§ **Problem details**
Without skipping any entry, transcribe the data word for word.

§ **Supplied records**
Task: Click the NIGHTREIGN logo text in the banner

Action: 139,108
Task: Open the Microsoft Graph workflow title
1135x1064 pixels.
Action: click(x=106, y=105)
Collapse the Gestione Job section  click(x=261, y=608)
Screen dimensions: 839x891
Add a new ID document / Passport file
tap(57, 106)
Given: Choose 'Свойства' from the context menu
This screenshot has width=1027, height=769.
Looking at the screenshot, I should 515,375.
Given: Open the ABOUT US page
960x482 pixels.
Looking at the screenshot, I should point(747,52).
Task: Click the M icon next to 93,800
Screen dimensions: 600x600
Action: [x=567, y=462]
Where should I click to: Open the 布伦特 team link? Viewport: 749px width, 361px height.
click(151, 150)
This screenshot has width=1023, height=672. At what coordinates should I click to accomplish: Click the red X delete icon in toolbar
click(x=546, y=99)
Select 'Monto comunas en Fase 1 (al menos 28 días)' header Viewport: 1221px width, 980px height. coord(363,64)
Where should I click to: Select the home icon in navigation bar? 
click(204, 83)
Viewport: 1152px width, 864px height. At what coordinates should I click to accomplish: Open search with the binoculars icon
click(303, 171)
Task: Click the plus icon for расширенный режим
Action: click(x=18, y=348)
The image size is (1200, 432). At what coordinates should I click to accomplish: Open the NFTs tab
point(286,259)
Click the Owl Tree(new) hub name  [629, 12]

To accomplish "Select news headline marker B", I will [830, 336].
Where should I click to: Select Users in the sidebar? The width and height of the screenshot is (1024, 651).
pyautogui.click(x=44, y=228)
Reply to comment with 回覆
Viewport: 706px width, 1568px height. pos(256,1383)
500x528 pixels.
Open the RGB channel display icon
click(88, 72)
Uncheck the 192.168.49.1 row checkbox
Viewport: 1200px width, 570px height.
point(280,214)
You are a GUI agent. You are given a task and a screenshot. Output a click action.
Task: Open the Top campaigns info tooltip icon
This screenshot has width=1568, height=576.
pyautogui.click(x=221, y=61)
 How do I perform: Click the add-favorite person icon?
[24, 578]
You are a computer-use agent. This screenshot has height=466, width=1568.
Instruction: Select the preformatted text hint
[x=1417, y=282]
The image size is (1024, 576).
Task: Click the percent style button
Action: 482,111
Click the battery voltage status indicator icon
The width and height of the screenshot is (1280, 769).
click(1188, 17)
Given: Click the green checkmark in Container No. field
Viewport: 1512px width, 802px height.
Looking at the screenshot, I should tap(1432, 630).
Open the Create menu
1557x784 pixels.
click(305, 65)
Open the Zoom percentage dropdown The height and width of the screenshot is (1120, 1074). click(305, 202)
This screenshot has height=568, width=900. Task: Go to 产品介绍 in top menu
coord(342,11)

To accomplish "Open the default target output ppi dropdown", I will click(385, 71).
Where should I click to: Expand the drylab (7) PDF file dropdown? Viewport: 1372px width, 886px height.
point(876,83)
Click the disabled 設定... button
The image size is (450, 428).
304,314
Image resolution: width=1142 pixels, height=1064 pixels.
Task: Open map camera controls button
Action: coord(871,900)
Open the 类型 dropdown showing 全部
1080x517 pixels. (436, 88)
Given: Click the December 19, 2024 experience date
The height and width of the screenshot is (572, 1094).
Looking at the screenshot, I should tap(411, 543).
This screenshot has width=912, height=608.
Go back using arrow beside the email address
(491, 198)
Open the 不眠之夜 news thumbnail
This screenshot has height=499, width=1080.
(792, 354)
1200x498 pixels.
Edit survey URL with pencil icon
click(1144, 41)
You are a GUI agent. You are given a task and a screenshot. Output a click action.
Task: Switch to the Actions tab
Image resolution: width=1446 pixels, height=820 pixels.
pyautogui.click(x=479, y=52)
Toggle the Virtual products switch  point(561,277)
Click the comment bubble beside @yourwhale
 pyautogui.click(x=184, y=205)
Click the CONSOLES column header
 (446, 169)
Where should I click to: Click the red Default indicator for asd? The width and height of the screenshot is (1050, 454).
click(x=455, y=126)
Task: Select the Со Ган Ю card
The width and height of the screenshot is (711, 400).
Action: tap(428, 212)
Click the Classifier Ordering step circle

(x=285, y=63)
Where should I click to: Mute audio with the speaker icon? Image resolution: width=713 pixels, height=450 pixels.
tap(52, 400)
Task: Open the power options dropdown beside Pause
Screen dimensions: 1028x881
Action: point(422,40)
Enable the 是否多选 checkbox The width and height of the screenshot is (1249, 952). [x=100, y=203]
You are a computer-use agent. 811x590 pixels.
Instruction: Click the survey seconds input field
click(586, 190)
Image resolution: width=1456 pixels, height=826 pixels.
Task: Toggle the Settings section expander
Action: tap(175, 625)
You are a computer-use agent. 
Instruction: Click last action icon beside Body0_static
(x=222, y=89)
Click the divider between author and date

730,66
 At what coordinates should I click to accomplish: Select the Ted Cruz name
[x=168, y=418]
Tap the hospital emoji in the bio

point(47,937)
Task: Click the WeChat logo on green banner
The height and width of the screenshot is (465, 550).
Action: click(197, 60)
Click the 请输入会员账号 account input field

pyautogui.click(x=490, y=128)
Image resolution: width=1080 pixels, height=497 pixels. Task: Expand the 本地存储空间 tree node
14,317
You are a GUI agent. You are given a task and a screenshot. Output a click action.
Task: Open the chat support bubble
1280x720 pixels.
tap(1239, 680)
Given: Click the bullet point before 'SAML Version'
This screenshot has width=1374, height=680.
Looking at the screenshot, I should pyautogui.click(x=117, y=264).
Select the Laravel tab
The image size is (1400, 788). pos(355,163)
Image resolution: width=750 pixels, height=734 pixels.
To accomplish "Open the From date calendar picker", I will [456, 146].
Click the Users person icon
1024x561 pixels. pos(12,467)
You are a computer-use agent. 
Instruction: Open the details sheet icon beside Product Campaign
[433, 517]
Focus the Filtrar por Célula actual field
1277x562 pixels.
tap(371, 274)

§ **Exercise solution**
Task: Click the NIGHTREIGN logo text in the banner

Action: 139,108
Task: Open the Microsoft Graph workflow title
1135x1064 pixels.
Action: click(x=106, y=105)
Collapse the Gestione Job section  click(x=261, y=608)
Screen dimensions: 839x891
Add a new ID document / Passport file
tap(57, 106)
Given: Choose 'Свойства' from the context menu
This screenshot has width=1027, height=769.
Looking at the screenshot, I should 515,375.
Given: Open the ABOUT US page
960x482 pixels.
Looking at the screenshot, I should point(747,52).
Task: Click the M icon next to 93,800
Screen dimensions: 600x600
Action: [x=567, y=462]
Where should I click to: Open the 布伦特 team link? Viewport: 749px width, 361px height.
click(151, 150)
This screenshot has width=1023, height=672. At what coordinates should I click to accomplish: Click the red X delete icon in toolbar
click(x=546, y=99)
Select 'Monto comunas en Fase 1 (al menos 28 días)' header Viewport: 1221px width, 980px height. coord(363,64)
Where should I click to: Select the home icon in navigation bar? 
click(204, 83)
Viewport: 1152px width, 864px height. At what coordinates should I click to accomplish: Open search with the binoculars icon
click(303, 171)
Task: Click the plus icon for расширенный режим
Action: click(x=18, y=348)
The image size is (1200, 432). At what coordinates should I click to accomplish: Open the NFTs tab
point(286,259)
Click the Owl Tree(new) hub name  [629, 12]

To accomplish "Select news headline marker B", I will [830, 336].
Where should I click to: Select Users in the sidebar? The width and height of the screenshot is (1024, 651).
pyautogui.click(x=44, y=228)
Reply to comment with 回覆
Viewport: 706px width, 1568px height. pos(256,1383)
500x528 pixels.
Open the RGB channel display icon
click(88, 72)
Uncheck the 192.168.49.1 row checkbox
Viewport: 1200px width, 570px height.
point(280,214)
You are a GUI agent. You are given a task and a screenshot. Output a click action.
Task: Open the Top campaigns info tooltip icon
This screenshot has width=1568, height=576.
pyautogui.click(x=221, y=61)
 How do I perform: Click the add-favorite person icon?
[24, 578]
You are a computer-use agent. This screenshot has height=466, width=1568.
Instruction: Select the preformatted text hint
[x=1417, y=282]
The image size is (1024, 576).
Task: Click the percent style button
Action: 482,111
Click the battery voltage status indicator icon
The width and height of the screenshot is (1280, 769).
click(1188, 17)
Given: Click the green checkmark in Container No. field
Viewport: 1512px width, 802px height.
Looking at the screenshot, I should tap(1432, 630).
Open the Create menu
1557x784 pixels.
click(305, 65)
Open the Zoom percentage dropdown The height and width of the screenshot is (1120, 1074). click(305, 202)
This screenshot has height=568, width=900. Task: Go to 产品介绍 in top menu
coord(342,11)

To accomplish "Open the default target output ppi dropdown", I will click(385, 71).
Where should I click to: Expand the drylab (7) PDF file dropdown? Viewport: 1372px width, 886px height.
point(876,83)
Click the disabled 設定... button
The image size is (450, 428).
304,314
Image resolution: width=1142 pixels, height=1064 pixels.
Task: Open map camera controls button
Action: coord(871,900)
Open the 类型 dropdown showing 全部
1080x517 pixels. (436, 88)
Given: Click the December 19, 2024 experience date
The height and width of the screenshot is (572, 1094).
Looking at the screenshot, I should tap(411, 543).
This screenshot has width=912, height=608.
Go back using arrow beside the email address
(491, 198)
Open the 不眠之夜 news thumbnail
This screenshot has height=499, width=1080.
(792, 354)
1200x498 pixels.
Edit survey URL with pencil icon
click(1144, 41)
You are a GUI agent. You are given a task and a screenshot. Output a click action.
Task: Switch to the Actions tab
Image resolution: width=1446 pixels, height=820 pixels.
pyautogui.click(x=479, y=52)
Toggle the Virtual products switch  point(561,277)
Click the comment bubble beside @yourwhale
 pyautogui.click(x=184, y=205)
Click the CONSOLES column header
 (446, 169)
Where should I click to: Click the red Default indicator for asd? The width and height of the screenshot is (1050, 454).
click(x=455, y=126)
Task: Select the Со Ган Ю card
The width and height of the screenshot is (711, 400).
Action: tap(428, 212)
Click the Classifier Ordering step circle

(x=285, y=63)
Where should I click to: Mute audio with the speaker icon? Image resolution: width=713 pixels, height=450 pixels.
tap(52, 400)
Task: Open the power options dropdown beside Pause
Screen dimensions: 1028x881
Action: point(422,40)
Enable the 是否多选 checkbox The width and height of the screenshot is (1249, 952). [x=100, y=203]
You are a computer-use agent. 811x590 pixels.
Instruction: Click the survey seconds input field
click(586, 190)
Image resolution: width=1456 pixels, height=826 pixels.
Task: Toggle the Settings section expander
Action: tap(175, 625)
You are a computer-use agent. 
Instruction: Click last action icon beside Body0_static
(x=222, y=89)
Click the divider between author and date

730,66
 At what coordinates should I click to accomplish: Select the Ted Cruz name
[x=168, y=418]
Tap the hospital emoji in the bio

point(47,937)
Task: Click the WeChat logo on green banner
The height and width of the screenshot is (465, 550).
Action: click(197, 60)
Click the 请输入会员账号 account input field

pyautogui.click(x=490, y=128)
Image resolution: width=1080 pixels, height=497 pixels. Task: Expand the 本地存储空间 tree node
14,317
You are a GUI agent. You are given a task and a screenshot. Output a click action.
Task: Open the chat support bubble
1280x720 pixels.
tap(1239, 680)
Given: Click the bullet point before 'SAML Version'
This screenshot has width=1374, height=680.
Looking at the screenshot, I should pyautogui.click(x=117, y=264).
Select the Laravel tab
The image size is (1400, 788). pos(355,163)
Image resolution: width=750 pixels, height=734 pixels.
To accomplish "Open the From date calendar picker", I will [456, 146].
Click the Users person icon
1024x561 pixels. pos(12,467)
You are a computer-use agent. 
Instruction: Open the details sheet icon beside Product Campaign
[433, 517]
Focus the Filtrar por Célula actual field
1277x562 pixels.
tap(371, 274)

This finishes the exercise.